What is being asked
With pictures left out, output exactly the lines from the line holding "Open the History menu in the menu bar" through the end of the data, both included.

(Pixel coordinate grounding data)
+ + + + + + +

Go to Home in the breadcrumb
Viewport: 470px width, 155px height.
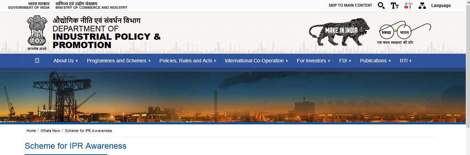(31, 131)
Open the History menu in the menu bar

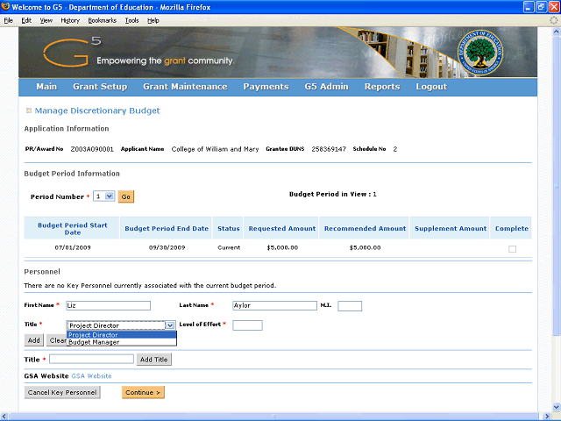coord(70,20)
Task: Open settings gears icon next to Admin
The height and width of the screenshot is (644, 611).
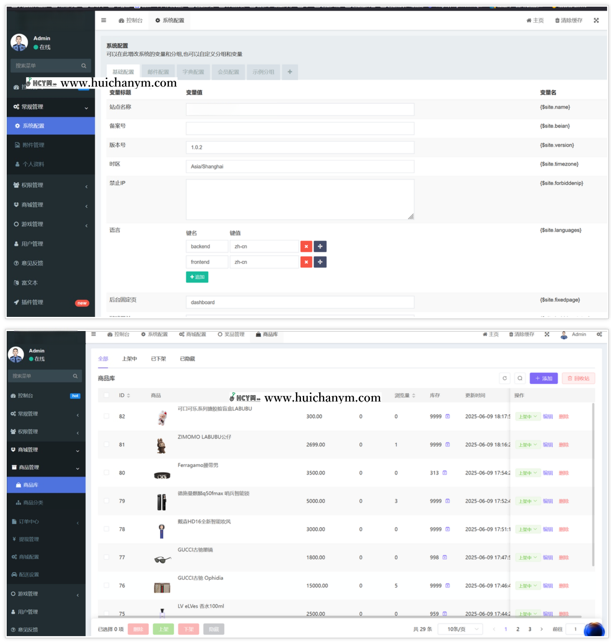Action: click(x=599, y=335)
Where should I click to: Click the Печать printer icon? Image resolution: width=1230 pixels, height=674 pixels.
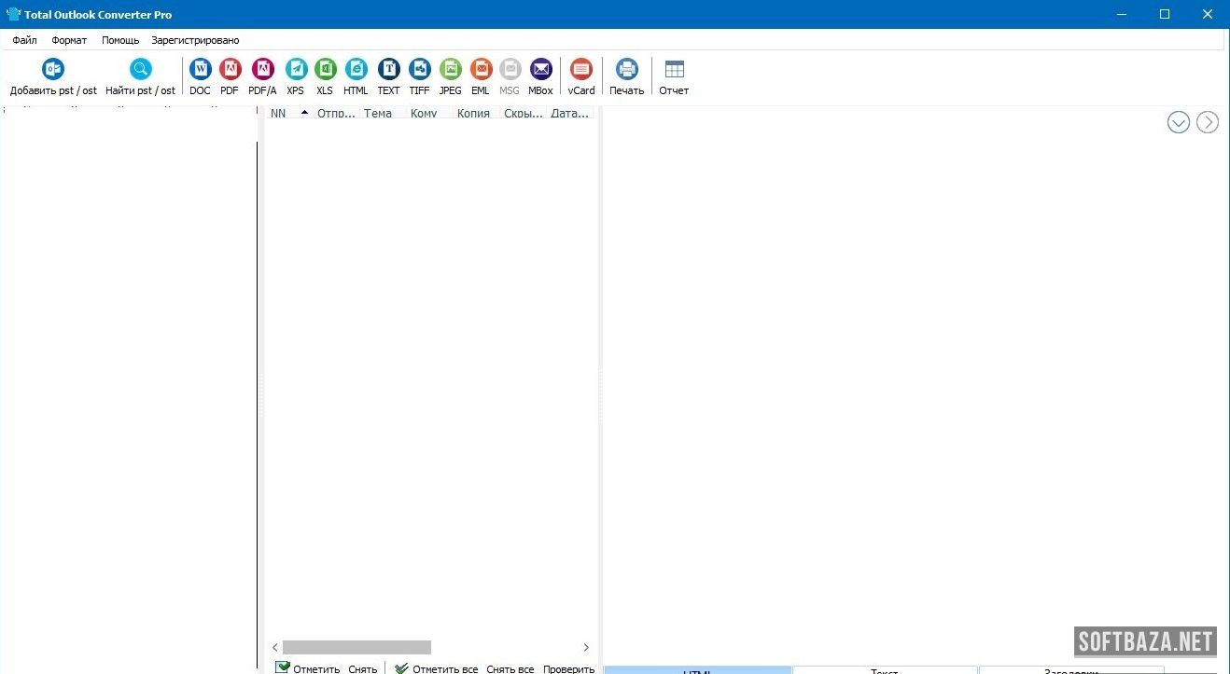pos(626,70)
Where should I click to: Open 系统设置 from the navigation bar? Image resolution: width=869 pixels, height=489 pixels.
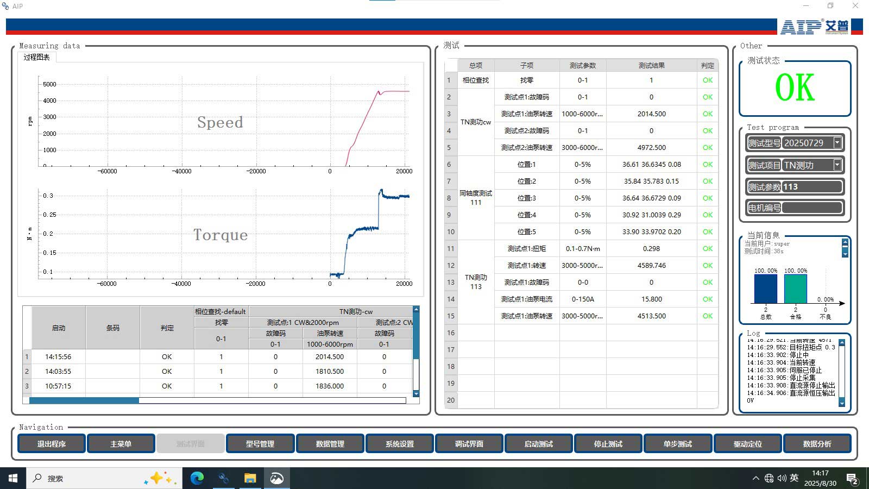tap(399, 444)
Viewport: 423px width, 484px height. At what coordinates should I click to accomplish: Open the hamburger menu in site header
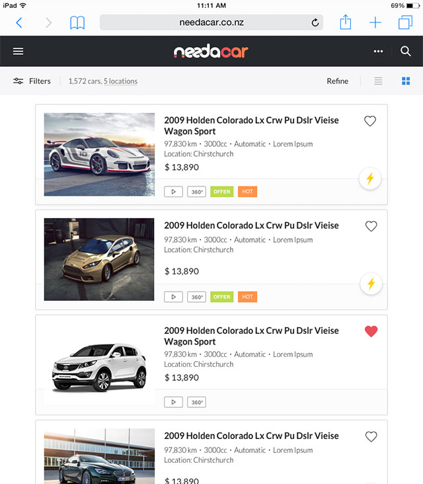[18, 52]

+ + + + + + +

Final answer
Open the History menu in the menu bar

coord(70,20)
Task: Open settings gears icon next to Admin
The height and width of the screenshot is (644, 611).
Action: click(x=599, y=335)
Where should I click to: Click the Печать printer icon? Image resolution: width=1230 pixels, height=674 pixels.
pos(626,70)
Where should I click to: Open 系统设置 from the navigation bar? Image resolution: width=869 pixels, height=489 pixels.
tap(399, 444)
Viewport: 423px width, 484px height. At what coordinates should I click to accomplish: Open the hamburger menu in site header
[18, 52]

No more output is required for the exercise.